A Hierarchical Compositional Model for Representation and Sketching of High-Resolution Human Images

Zijian Xu
Ph.D., 2007
Advisor: Song-Chun Zhu

This dissertation presents a composite template model, named And-Or graph for representing objects with large structural variabilities. Intuitively, an And-node represents a decomposition of certain graphical structures which expands to a set of Or-nodes with associated relations; an Or-node serves as a set of switch variable pointing to alternative And-nodes. A traversal from the root node of the And-Or graph, named the parse graph, produces a configuration of the terminal nodes (sub-templates) under (soft and hard) relations inherited from their ancestor nodes. The And-Or graph representation can generate a large set of constrained configurations with relatively small number of graph nodes, thus account for great structural variations. The And-Or graph model is tested on tasks as modeling and sketching human faces
and clothes.

A hierarchical-compositional model of human faces, as a three-layer And-Or graph is built. Faces are represented hierarchically: the first layer treats each face as a whole; the second layer refines the local facial parts jointly as a set of individual templates; the third layer further divides face into 16 zones and models detail facial features such as eye corners, marks or wrinkles. Transitions between the layers are realized by measuring the minimum description length (MDL) given the complexity of an input face image.
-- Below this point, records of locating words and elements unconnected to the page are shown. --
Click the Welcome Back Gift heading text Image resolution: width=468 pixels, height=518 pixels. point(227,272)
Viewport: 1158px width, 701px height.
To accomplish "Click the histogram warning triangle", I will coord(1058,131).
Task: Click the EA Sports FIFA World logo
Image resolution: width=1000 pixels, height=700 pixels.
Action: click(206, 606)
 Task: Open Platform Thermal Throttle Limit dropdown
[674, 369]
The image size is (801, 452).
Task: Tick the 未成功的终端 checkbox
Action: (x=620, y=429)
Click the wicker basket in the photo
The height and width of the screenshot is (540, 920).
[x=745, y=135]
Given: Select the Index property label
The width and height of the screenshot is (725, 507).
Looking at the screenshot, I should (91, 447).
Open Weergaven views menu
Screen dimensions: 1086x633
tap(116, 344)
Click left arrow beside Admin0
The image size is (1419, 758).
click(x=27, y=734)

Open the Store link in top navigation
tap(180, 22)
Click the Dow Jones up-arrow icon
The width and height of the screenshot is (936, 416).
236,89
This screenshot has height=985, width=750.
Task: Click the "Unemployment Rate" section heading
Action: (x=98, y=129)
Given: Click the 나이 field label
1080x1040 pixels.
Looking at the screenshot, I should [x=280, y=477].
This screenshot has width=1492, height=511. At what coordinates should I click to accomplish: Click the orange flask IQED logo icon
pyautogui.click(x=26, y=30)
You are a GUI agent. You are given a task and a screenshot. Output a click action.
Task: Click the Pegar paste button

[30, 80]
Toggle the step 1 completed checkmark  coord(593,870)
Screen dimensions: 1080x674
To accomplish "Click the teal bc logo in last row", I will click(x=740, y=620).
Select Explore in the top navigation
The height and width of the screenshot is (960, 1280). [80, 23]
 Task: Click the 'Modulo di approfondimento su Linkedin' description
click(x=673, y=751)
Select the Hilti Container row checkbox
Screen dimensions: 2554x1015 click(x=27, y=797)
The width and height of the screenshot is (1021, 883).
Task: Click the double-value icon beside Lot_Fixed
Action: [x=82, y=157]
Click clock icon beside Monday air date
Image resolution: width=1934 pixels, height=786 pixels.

Diverse face representations are formed by drawing from dictionaries of global faces, parts and skin detail features. A sketch captures the most informative part of a face in a much more concise and potentially robust representation. However, generating good facial sketches is extremely challenging because of the rich facial details and large structural variations, especially in the high-resolution images. The representing power of our generative model is demonstrated by reconstructing high-resolution face images and generating the cartoon facial sketches. Our model is useful for a wide variety of applications, including recognition, non-photorealisitc rendering, super-resolution, and low-bit rate face coding.

Cloth modeling and recognition is an important and challenging problem in both vision and graphics tasks, such as dressed human recognition and tracking, human sketch and portrait. We built a And-Or graph model to represent different clothes configurations, such as T-shirts, jackets, etc. In a supervised learning phase, we ask an artist to draw sketches on a set of dressed people, and we decompose the sketches into categories of cloth and body components: collars, shoulders, cuff, hands, pants, shoes etc. Each component has a number of distinct sub-templates (sub-graphs). An algorithm which integrates the bottom-up proposals and the top-down information is proposed to infer the composite clothes template efficiently from the image.